Once the diagnosis of obstructive sleep apnea (OSA) is established, we, at Siddham ENT Hospital believes the patient should be included in deciding an adequate treatment strategy.
Non-surgical treatments include Continuous Positive Airway Pressure (CPAP), positional therapy, use of oral appliances, nasal resistors, oropharyngeal exercises, and behavioral measures, including weight loss when indicated, frequent physical exercise, avoidance of alcohol and sedative medication before bedtime.
Continuous positive airway pressure (CPAP) remains the primary treatment for most adults with obstructive sleep apnea, however some patients don’t accept or cannot tolerate it, or have primarily correctable upper airway anatomic problems that can be causing the obstruction.

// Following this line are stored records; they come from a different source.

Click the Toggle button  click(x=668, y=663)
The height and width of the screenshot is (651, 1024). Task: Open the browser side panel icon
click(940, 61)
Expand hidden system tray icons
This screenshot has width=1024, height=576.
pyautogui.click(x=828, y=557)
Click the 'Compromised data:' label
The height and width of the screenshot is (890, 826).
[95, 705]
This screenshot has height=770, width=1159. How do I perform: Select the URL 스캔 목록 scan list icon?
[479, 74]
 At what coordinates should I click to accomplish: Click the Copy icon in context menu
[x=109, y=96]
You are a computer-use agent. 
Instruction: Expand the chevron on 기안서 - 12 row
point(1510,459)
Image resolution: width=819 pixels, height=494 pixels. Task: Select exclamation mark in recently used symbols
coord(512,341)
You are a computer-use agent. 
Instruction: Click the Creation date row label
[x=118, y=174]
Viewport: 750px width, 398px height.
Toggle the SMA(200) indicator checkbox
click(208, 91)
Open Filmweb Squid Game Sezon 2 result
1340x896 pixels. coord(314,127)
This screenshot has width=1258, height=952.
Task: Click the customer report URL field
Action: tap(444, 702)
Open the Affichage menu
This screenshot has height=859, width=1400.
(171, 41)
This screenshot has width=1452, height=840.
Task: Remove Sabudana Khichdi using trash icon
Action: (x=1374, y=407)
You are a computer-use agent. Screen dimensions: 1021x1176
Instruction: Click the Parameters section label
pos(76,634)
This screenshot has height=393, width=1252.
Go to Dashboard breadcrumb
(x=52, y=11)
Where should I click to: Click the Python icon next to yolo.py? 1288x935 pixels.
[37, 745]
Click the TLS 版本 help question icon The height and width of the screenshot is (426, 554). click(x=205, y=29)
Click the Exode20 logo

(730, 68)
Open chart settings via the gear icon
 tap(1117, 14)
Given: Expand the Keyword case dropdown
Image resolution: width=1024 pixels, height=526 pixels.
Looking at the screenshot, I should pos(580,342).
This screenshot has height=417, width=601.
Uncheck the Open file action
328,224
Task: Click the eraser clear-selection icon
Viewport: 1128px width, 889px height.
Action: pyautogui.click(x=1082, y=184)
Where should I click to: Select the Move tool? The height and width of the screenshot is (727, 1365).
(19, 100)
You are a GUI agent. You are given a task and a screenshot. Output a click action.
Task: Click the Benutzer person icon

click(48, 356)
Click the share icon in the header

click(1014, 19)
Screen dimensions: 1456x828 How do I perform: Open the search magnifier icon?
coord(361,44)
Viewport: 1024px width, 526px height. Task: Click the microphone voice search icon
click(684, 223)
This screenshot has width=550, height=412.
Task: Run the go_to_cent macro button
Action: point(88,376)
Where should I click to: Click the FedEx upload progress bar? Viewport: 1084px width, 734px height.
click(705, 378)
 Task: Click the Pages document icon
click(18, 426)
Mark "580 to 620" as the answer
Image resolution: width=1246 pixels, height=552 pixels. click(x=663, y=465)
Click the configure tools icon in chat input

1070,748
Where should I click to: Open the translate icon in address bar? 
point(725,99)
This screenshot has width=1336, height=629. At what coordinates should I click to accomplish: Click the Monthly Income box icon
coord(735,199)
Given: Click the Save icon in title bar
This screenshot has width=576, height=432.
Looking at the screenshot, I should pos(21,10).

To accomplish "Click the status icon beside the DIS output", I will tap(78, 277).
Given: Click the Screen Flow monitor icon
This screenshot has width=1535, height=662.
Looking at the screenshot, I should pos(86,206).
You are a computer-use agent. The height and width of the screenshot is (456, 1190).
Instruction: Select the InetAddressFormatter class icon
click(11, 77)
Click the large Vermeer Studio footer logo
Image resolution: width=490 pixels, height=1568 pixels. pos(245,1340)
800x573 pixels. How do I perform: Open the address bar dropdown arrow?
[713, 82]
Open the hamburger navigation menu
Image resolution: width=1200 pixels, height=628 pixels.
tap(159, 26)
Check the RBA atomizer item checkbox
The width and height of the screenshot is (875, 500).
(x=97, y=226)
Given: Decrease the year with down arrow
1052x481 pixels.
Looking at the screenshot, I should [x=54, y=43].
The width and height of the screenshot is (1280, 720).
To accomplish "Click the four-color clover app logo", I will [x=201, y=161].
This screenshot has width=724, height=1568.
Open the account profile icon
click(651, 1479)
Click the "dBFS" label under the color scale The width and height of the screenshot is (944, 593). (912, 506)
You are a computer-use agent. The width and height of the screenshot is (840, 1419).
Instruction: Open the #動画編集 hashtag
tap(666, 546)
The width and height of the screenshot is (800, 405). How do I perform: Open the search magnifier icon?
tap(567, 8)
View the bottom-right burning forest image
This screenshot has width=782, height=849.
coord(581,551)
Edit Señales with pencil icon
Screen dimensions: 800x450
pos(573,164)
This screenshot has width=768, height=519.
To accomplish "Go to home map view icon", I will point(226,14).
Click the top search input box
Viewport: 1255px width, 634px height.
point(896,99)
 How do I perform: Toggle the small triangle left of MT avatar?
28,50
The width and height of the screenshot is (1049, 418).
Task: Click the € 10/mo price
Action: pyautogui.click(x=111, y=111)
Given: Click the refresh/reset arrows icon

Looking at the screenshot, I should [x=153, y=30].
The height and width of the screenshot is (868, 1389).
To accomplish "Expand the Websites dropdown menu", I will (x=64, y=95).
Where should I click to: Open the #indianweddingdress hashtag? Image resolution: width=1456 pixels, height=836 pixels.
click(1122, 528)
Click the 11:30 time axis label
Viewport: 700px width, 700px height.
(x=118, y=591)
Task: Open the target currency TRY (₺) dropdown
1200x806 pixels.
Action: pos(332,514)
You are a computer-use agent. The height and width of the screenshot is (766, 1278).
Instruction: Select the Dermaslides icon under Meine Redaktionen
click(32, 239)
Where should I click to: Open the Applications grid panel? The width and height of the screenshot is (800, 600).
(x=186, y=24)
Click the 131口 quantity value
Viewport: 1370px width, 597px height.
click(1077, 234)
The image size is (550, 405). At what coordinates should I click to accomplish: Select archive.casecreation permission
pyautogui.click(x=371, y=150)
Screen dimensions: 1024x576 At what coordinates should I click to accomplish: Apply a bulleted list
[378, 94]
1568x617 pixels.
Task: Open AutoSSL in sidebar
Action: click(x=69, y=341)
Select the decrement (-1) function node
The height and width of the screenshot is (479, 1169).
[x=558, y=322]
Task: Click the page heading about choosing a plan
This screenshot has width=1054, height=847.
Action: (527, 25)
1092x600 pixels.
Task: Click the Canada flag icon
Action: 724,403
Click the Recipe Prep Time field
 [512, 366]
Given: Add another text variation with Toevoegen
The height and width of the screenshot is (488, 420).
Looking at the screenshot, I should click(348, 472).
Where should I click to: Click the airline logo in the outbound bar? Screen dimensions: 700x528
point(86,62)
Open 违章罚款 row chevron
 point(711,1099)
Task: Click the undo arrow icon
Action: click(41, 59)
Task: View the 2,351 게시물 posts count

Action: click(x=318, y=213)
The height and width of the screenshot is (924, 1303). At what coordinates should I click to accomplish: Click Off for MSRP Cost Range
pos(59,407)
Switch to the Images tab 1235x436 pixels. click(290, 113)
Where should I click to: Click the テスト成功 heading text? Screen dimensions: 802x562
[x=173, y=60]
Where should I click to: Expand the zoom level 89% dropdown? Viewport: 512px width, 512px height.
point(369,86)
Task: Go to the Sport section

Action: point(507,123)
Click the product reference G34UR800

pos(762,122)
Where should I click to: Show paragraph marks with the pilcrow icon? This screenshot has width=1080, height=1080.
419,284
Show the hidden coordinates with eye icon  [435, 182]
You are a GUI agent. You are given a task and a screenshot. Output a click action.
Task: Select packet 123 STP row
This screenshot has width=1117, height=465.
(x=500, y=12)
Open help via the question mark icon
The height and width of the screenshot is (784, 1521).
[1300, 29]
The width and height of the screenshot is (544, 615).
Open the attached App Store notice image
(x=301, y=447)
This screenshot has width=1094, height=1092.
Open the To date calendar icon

For these cases the advances in upper airway surgical techniques and appropriated patient selection can offer a definitive solution for OSA. In other cases surgery can be part of a comprehensive approach, improving the severity of obstructive sleep apnea and/or making the use of CPAP or oral appliances more tolerable. Surgery aims to reduce anatomical obstruction in the nose, throat, tongue, or more commonly, a combination of all to maximize airway patency. In some cases, the facial bones are inadequately positioned, and a more extensive procedure may be necessary. The goal is not solely to cure OSA, but to reduce snoring and cardiovascular disease risk, to recover sleep quality and decrease neurocognitive symptoms resulting in overall improvement in quality of life.
Importantly, a detailed clinical and endoscopic – and in some cases radiologic evaluation – in conjunction with the sleep test will provide us with the available data to decide with the patient what is the best approach, in an individualized manner.
OSA generally has various anatomical causes with multiple potential levels of airway obstruction; therefore, many different surgical procedures have been developed for its treatment and usually yield better results than a single-level surgery.